Fig. 1: Non-uniform probability of cPcdh selection in hiPSC-derived neurons.

a, RNA-seq data showing α/γ-cPcdh expression in three independent differentiation replicates (n=3, P1–P3) of neurons generated from NPCs derived from n=8 different single-cell-derived hiPSC subpopulations (hiPSC1–8). AGRN expression shown as reference. Expressed/non-expressed 5’ α/γ-cPcdh exons indicated (black and grey bars, respectively). Genomic coordinates: hg18. Scale: identical in all tracks. See some quantifications in Supplementary Fig. 1c. b, Hierarchical clustering (Spearman-rank correlation) and correlation matrix analyses based on expressed cPcdh genes in at least one neuronal preparation (n=41 out of 48) based on a (5’-exon-only signal).

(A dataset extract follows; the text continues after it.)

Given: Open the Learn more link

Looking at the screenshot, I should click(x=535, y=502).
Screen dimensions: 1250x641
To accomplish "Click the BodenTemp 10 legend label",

Analysis shows co-segregation of differentiation replicates in cPcdh expression. Color code: maximum (+1) to minimum similarity (−1). c,d, Expressed α/γ-cPcdh genes in n=15 single N1 cells and n=9 single N6 cells from a fourth differentiation replicate (P4). Data based on scRNA-seq (counts per million, or CPM). Data shown as an average of single cells (in c) or as individual cells (in d). Comprehensive heatmap shown in Supplementary Fig. 3a. Markers: pluripotency (NANOG and POU5F1), glial (GFAP), and neuronal (MAPT, TUBB3, NCAM1, DCX, and ENO2) genes. e, Observed (non-uniform) versus expected (uniform) distribution of random cPcdh selections in single hiPSC-derived neurons (combining n=15 N1, n=38 N2, n=9 N6, and n=12 N7 cells; scRNA-seq in Supplementary Fig. 3a). X²-test, P-value=2.2e-16. The pie graph represents the fraction of α/γ-cPcdh isoforms (out of n=48) detected in at least one single neuron (n=74 cells). f, Number and average (μ) of expressed α/γ-cPcdh isoforms by neuron (scRNA-seq, n=74 cells).